- DOCUMENT
Best Single Comic Book Issues of 2018

By Zack Quaintance — It is, perhaps, telling that the majority of picks for our Best Single Comic Book Issues of 2018 list are essentially self-contained. Six, to be exact, with a case to be made that at least one of the others could stand on its own, too. In an industry where many creators put out installments best consumed as part of a collected trade, a truly well-done story with a real beginning, middle, end stands out.

At least, that’s definitely what we found this year in evaluating our picks. We’re pretty happy with about it too, in part because it makes re-visiting these issues all the easier. Anyway, the below list contains stories about iconic characters like Wonder Woman, the existential horrors of decisions in life, the writer’s ego, and recovering from trauma. I hope you’ll see some favorites on here and also find new comics, regardless of whether you’re caught up on a book or have plans to continue forward.

Let’s check out this year’s list!

Best Single Comic Book Issues of 2018

Action Comics #1004
Writer:
Brian Michael Bendis
Artist: Ryan Sook
Colorist: Brad Anderson
Inker: Wade Von Grawbadger
Letterer: Josh Reed
Publisher: DC Comics
Release Date: 10/24/2018
Why It’s So Good: It’s about the most iconic romance in comics: Clark Kent and Lois Lane. It’s also the first time Bendis gives extended play to the relationship during his current (and excellent) Superman run. What Bendis is doing is breaking down Superman’s central characteristics and building them back up for 2018. That’s definitely what he does here, giving us Lois as an aspiring author and Clark as the supportive (if occasionally long distance) husband. Cards on the table: this whole thing hits close to home with me. My wife is a reporter for the LA Times, and we’ve spent roughly three months total apart due to work in recent years. The reunion in this story felt true-to-life and romantic as all get out. As such, I absolutely loved it.

- THINGS TO DO
1) In the comics article, list each person credited on Action Comics #1004 and give the role shown for each.
2) Please reproduce the passage of the comics article starting with "By Zack Quaintance" and going on through "end stands out.".

- RAW RECORDS
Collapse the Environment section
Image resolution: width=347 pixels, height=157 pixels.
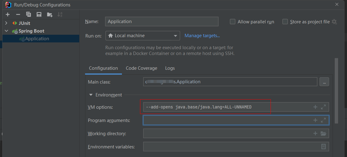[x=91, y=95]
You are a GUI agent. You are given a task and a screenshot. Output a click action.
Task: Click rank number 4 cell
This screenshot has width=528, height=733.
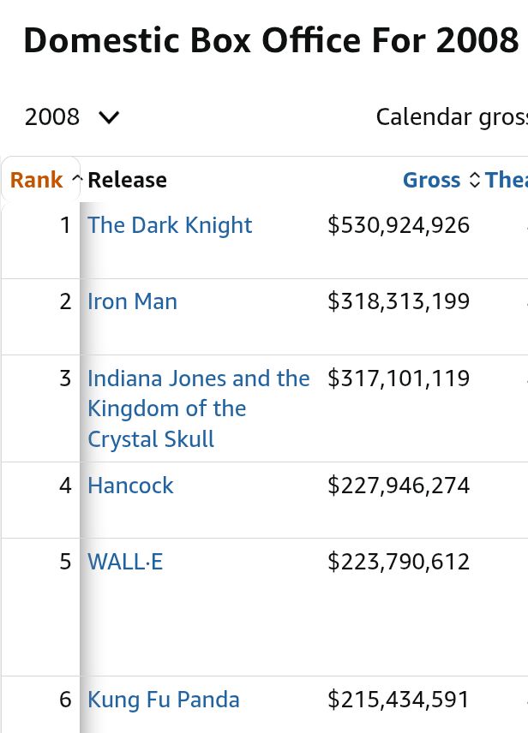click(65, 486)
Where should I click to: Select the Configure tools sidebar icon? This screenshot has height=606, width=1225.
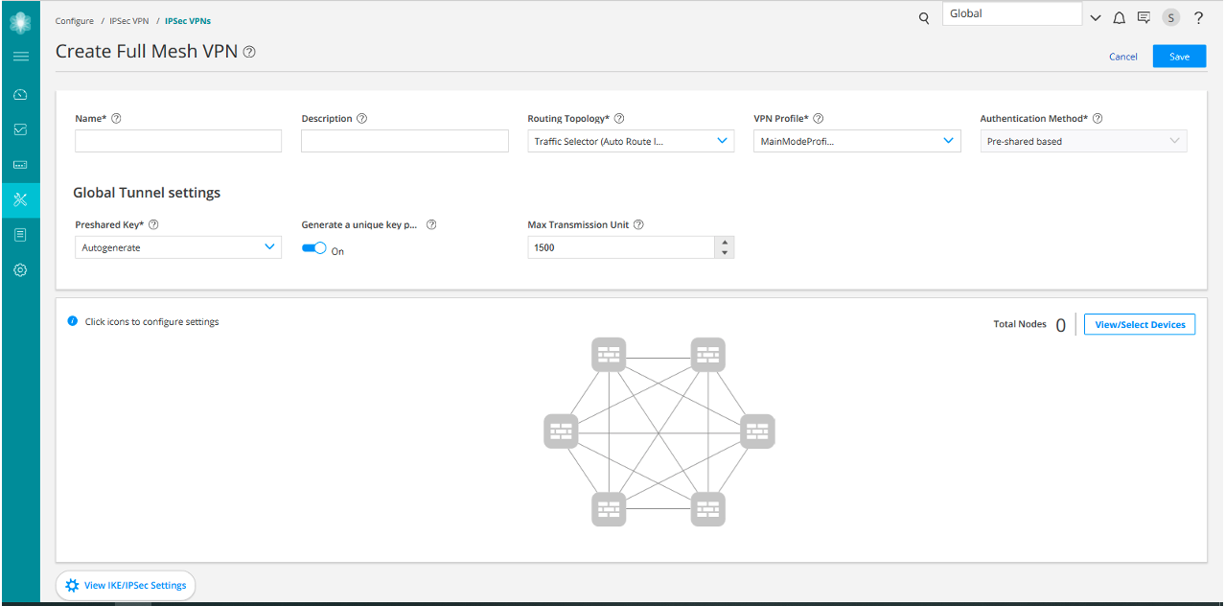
---
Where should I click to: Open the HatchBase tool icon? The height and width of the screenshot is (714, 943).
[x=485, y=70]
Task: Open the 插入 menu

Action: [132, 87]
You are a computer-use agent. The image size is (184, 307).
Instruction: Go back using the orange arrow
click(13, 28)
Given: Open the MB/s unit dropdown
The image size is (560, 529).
==
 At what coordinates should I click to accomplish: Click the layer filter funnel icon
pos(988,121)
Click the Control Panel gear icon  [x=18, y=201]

- RESULTS OF THE TASKS
1)
Brian Michael Bendis: Writer
Ryan Sook: Artist
Brad Anderson: Colorist
Wade Von Grawbadger: Inker
Josh Reed: Letterer

2)
By Zack Quaintance — It is, perhaps, telling that the majority of picks for our Best Single Comic Book Issues of 2018 list are essentially self-contained. Six, to be exact, with a case to be made that at least one of the others could stand on its own, too. In an industry where many creators put out installments best consumed as part of a collected trade, a truly well-done story with a real beginning, middle, end stands out.